In part for that reason, he decided to continue working as the assistant coordinator of the James Madison University (JMU) PASS Program, which supports student learning and success in challenging courses at the school. Although he applies some of his counseling skills to this position, the job itself isn’t counseling focused. So, he also works part time as a counselor at the ARROW Project, a community mental health organization in Staunton, Virginia.

Even this part-time position came with new challenges. “I was nervous because I hadn’t been trained to do telebehavioral health,” Green says. “I’m fairly tech savvy, but [with telebehavioral health], there’s just a lot more to think about.”

The pandemic caused Green to readjust his career plans, but it also gave him the opportunity to work from home. This has allowed him to balance his full-time job at JMU and his role as a counselor at ARROW, which otherwise would have involved a 20-minute commute.

Green isn’t sure if a career in higher education is sustainable or obtainable right now, so he wants to keep his options open by working toward his counseling licensure. He also knows his experience as a counselor clinician will strengthen his curriculum vitae if he does decide to pursue jobs in counselor education down the road.

┄┄┄┄┄┄┄┄┄┄┄┄┄┄┄┄┄┄┄┄

▸ Problem details:
Answer these questions about the passage on Green's work:
(a) In what city and state is the ARROW Project located?
(b) What made Green nervous about his part-time counseling position?
(c) How long a commute would his role at ARROW otherwise have involved?

▸ Material shown:
┄┄┄┄┄┄┄┄┄┄┄┄┄┄┄┄┄┄┄┄

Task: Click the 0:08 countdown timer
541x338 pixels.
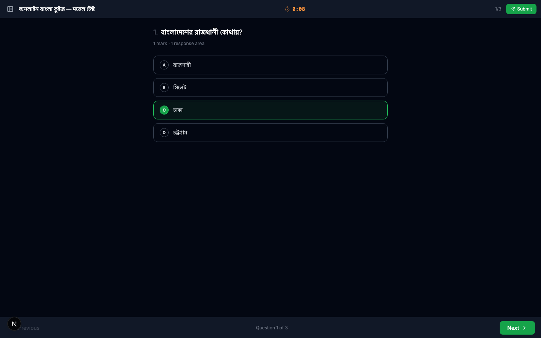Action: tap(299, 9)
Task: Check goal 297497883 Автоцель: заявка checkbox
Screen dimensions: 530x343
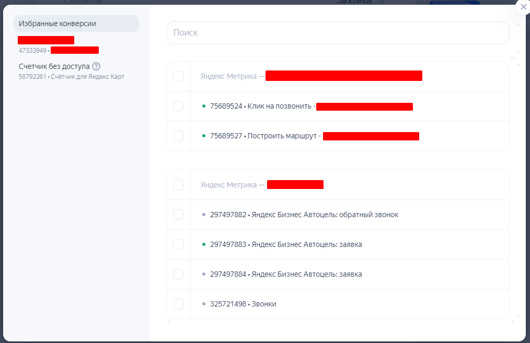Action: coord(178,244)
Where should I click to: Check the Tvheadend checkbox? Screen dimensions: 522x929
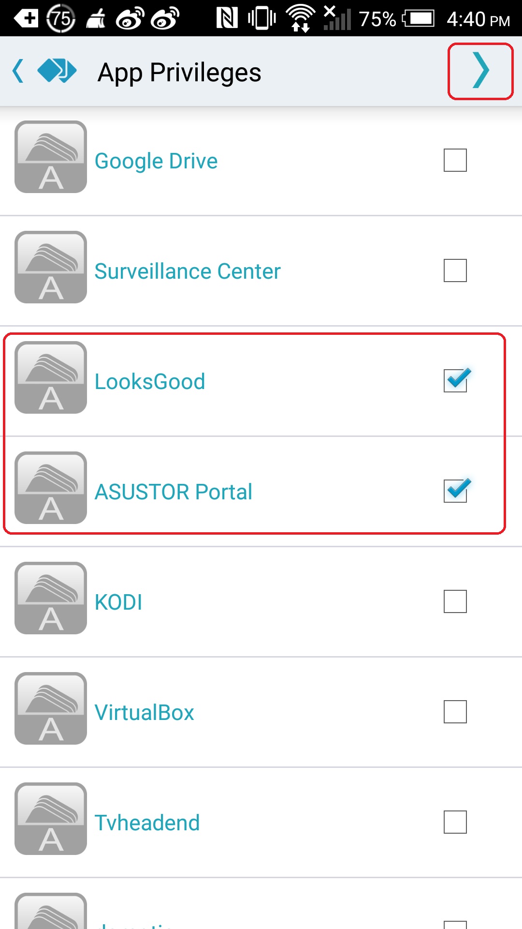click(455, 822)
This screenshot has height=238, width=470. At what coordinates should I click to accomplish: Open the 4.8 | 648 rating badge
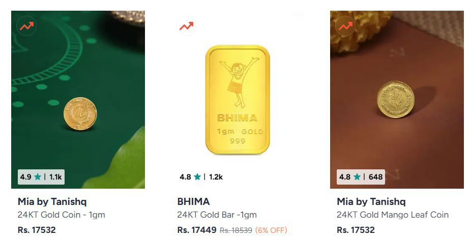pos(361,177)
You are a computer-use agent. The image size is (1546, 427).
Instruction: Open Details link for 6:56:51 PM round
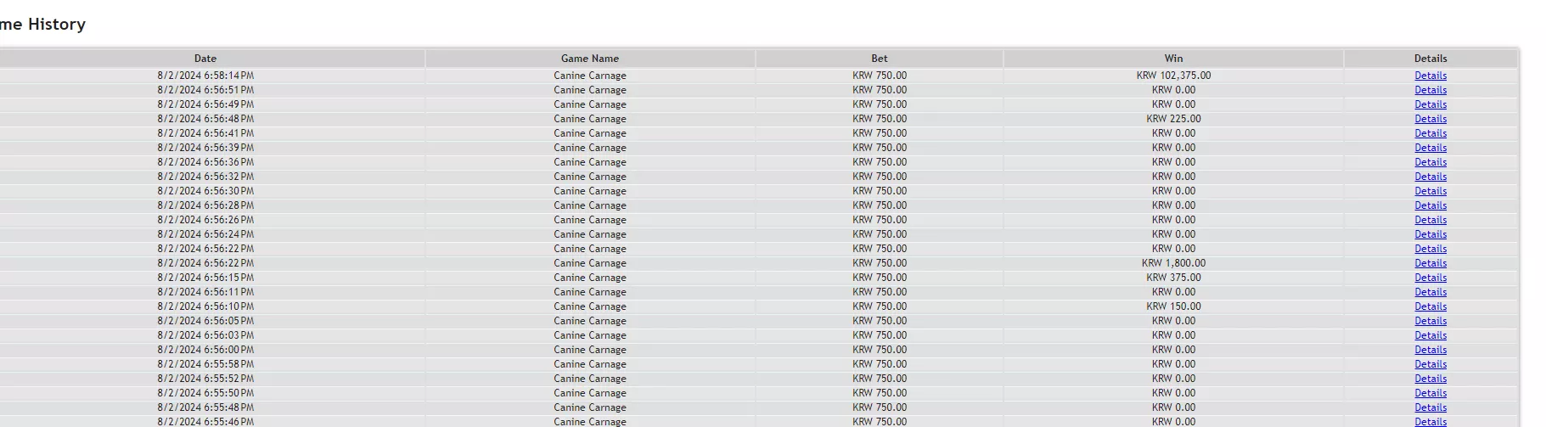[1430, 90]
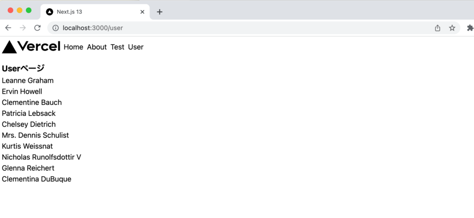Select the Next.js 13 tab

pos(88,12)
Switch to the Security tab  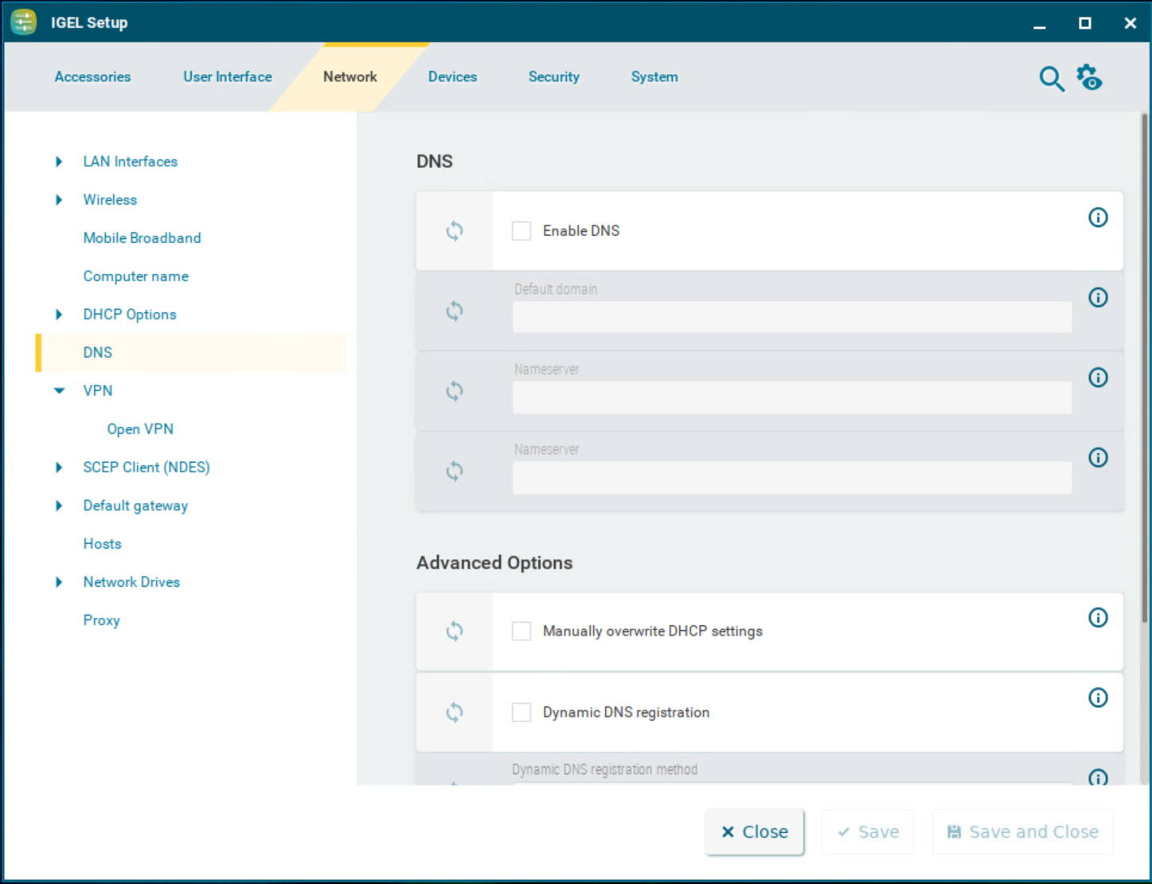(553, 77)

┄┄┄┄┄┄┄┄┄┄┄┄┄┄┄┄┄┄┄┄

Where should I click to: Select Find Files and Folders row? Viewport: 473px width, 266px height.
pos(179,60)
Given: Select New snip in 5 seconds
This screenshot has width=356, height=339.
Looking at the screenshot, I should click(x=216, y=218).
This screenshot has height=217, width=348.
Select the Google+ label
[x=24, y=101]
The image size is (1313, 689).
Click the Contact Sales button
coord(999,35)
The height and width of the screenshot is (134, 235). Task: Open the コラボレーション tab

┄┄┄┄┄┄┄┄┄┄┄┄┄┄┄┄┄┄┄┄

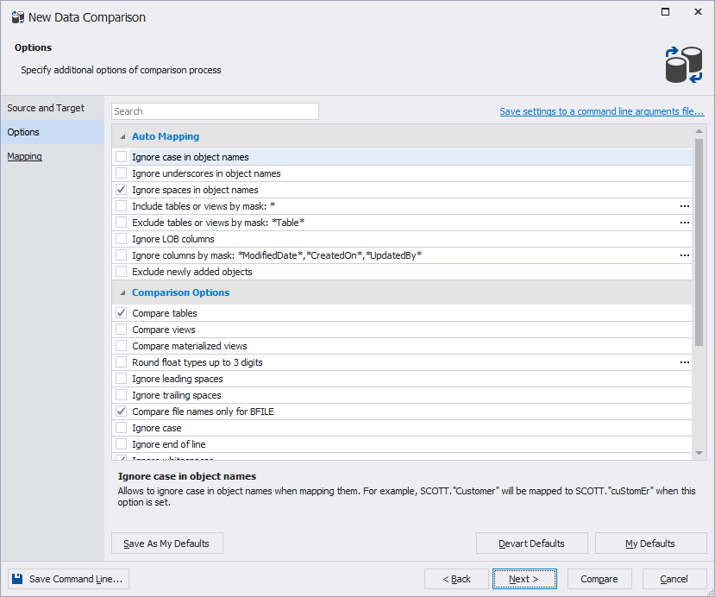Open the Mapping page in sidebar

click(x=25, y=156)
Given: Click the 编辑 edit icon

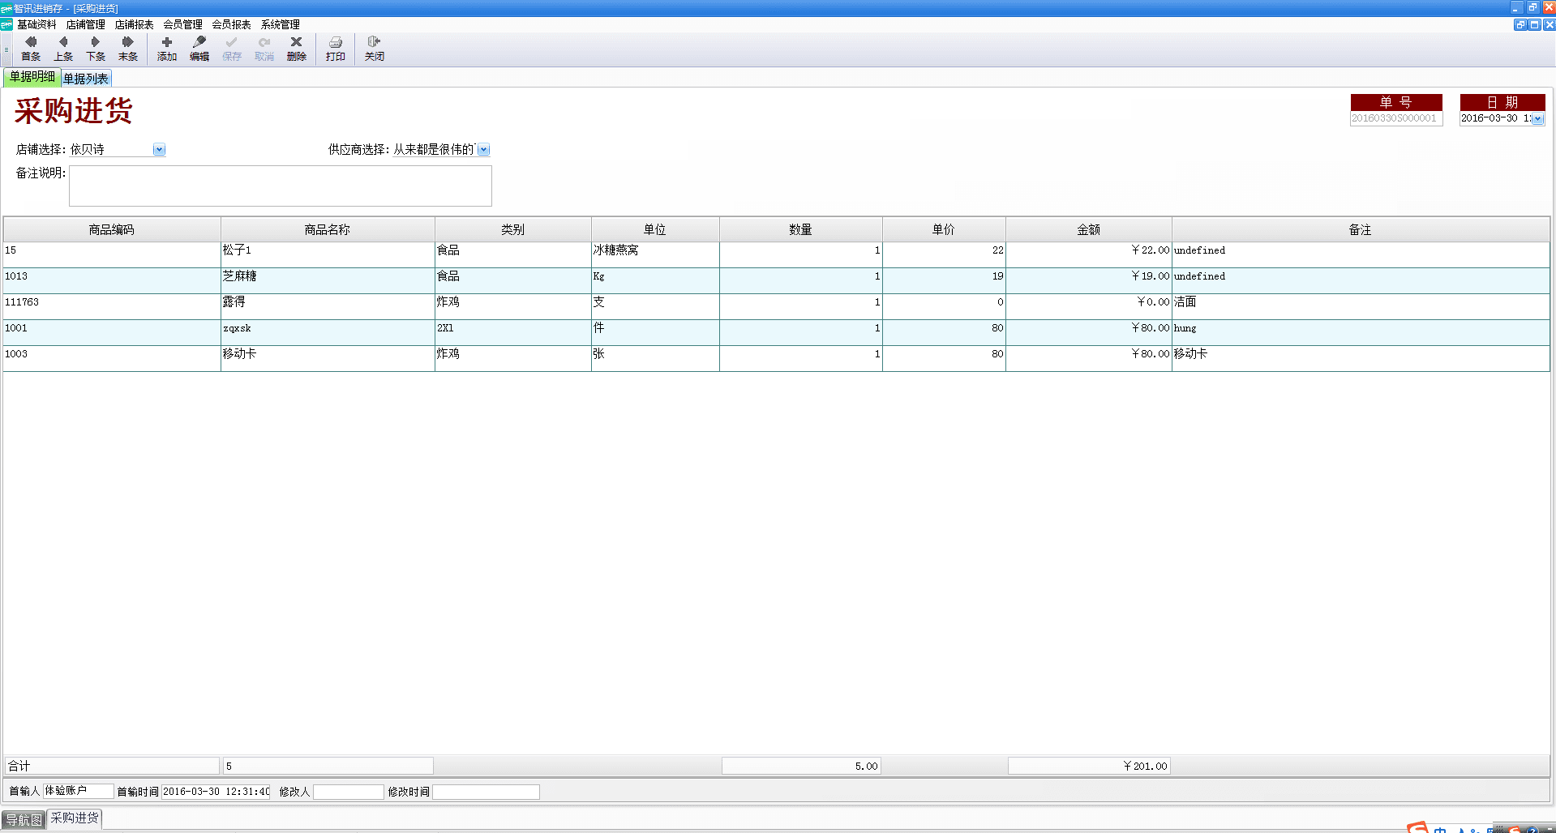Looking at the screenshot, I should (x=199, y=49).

┄┄┄┄┄┄┄┄┄┄┄┄┄┄┄┄┄┄┄┄

▸ Response box:
(a) Staunton, Virginia.
(b) He had not been trained to do telebehavioral health.
(c) A 20-minute commute.